• INPUT RECORDS
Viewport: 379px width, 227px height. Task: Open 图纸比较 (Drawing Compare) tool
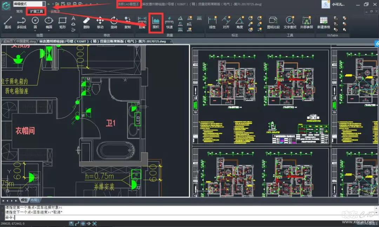tap(273, 22)
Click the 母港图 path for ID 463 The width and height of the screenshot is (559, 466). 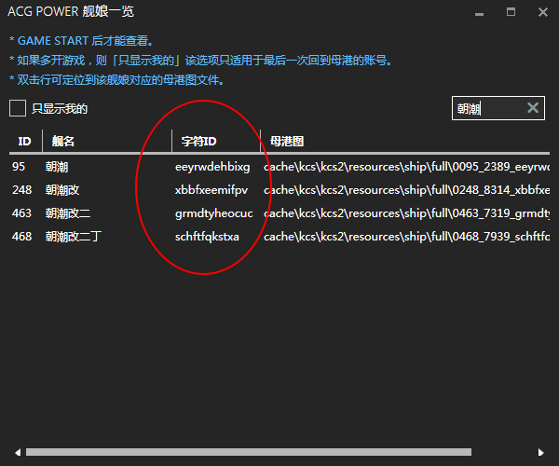point(405,213)
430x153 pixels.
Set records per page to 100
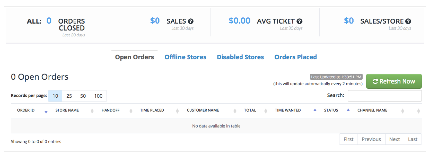[x=98, y=96]
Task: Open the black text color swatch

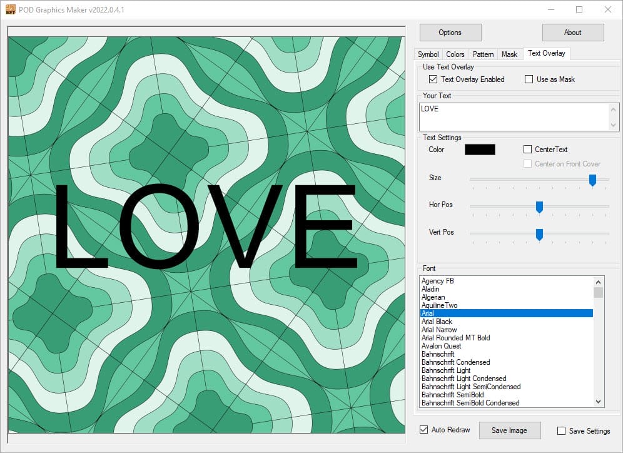Action: [480, 150]
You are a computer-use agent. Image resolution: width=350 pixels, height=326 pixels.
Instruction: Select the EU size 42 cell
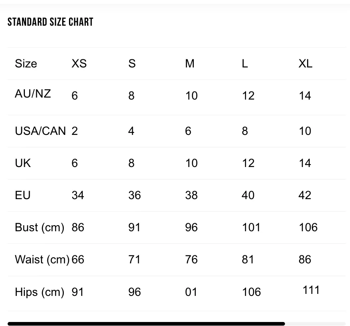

• EXERCISE REQUIREMENTS
Write out the lines beginning at the line with "Task: Open the black text color swatch" and ending at the last line of the entries. Include no pictures.

• PROBLEM SOLUTION
Task: Open the black text color swatch

Action: [480, 150]
You are a computer-use agent. Image resolution: width=350 pixels, height=326 pixels.
Instruction: Select the EU size 42 cell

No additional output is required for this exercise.